▶ **Task directions**: Print the lines below from the one containing "You are a GUI" through the end of the records, both included, and omit the pictures from your output.

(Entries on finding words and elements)
↓
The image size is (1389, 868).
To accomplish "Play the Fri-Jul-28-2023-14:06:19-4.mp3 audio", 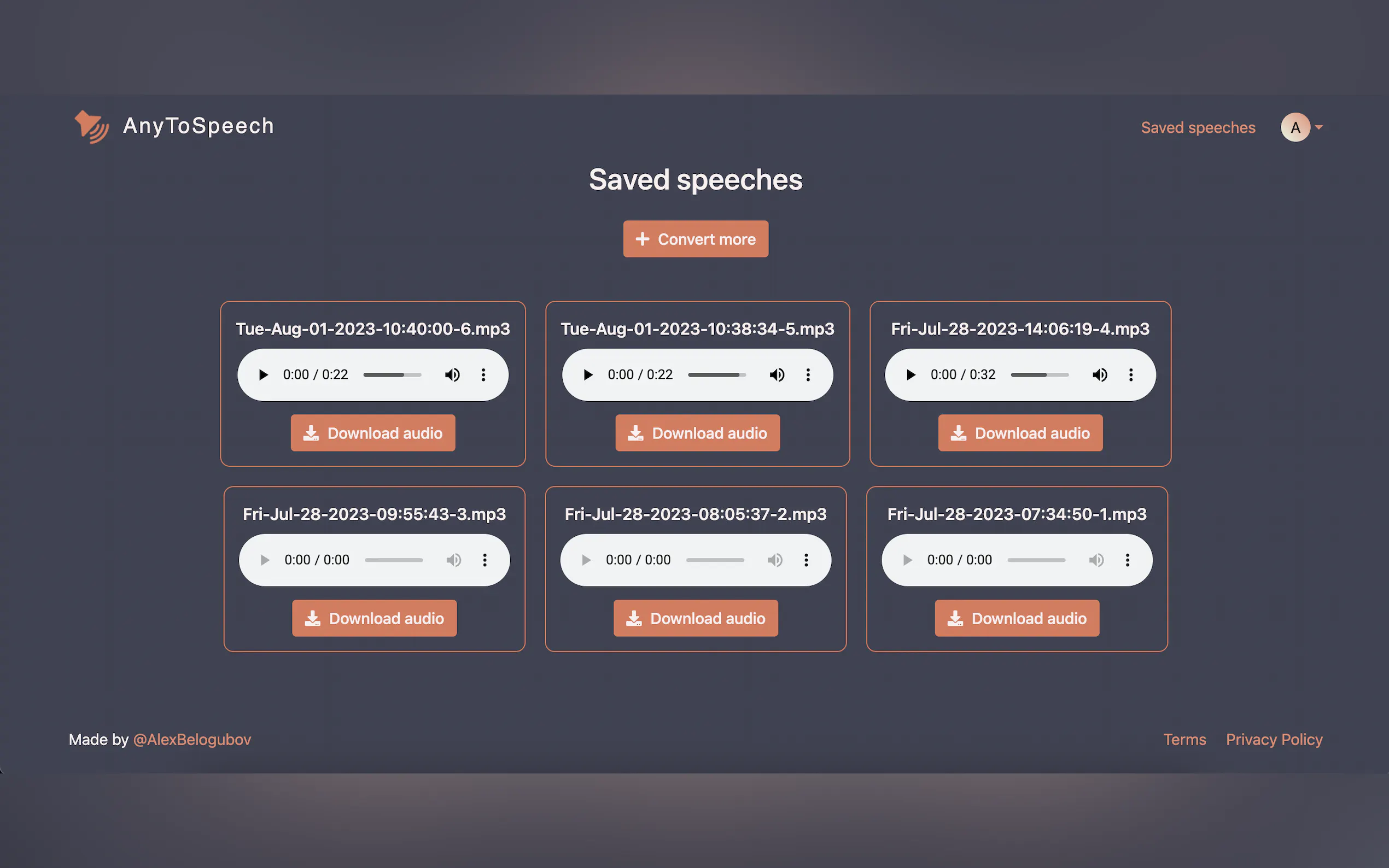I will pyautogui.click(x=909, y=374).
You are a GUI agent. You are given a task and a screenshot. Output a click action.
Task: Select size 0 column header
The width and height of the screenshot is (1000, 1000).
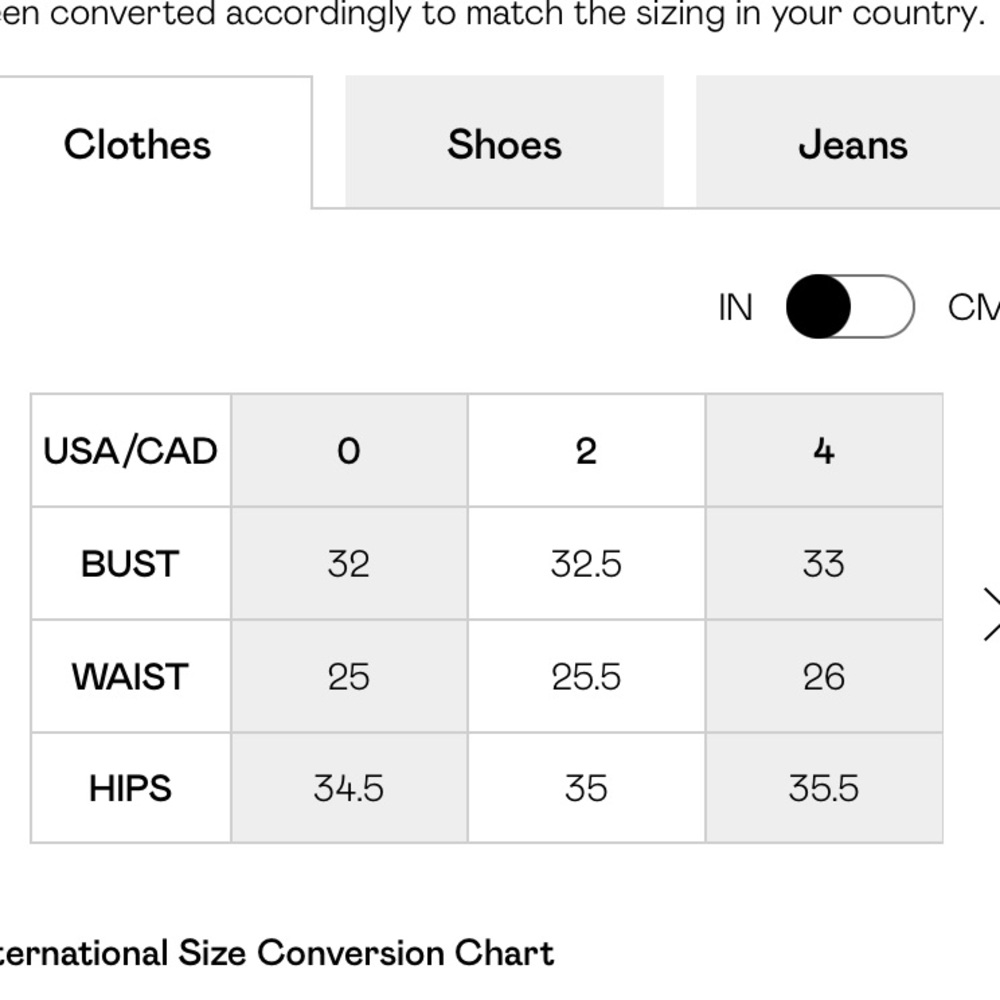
↑
▶ **Result for this exercise**:
You are a GUI agent. You are given a task and a screenshot. Output a click action.
Task: Select size 0 column header
The width and height of the screenshot is (1000, 1000).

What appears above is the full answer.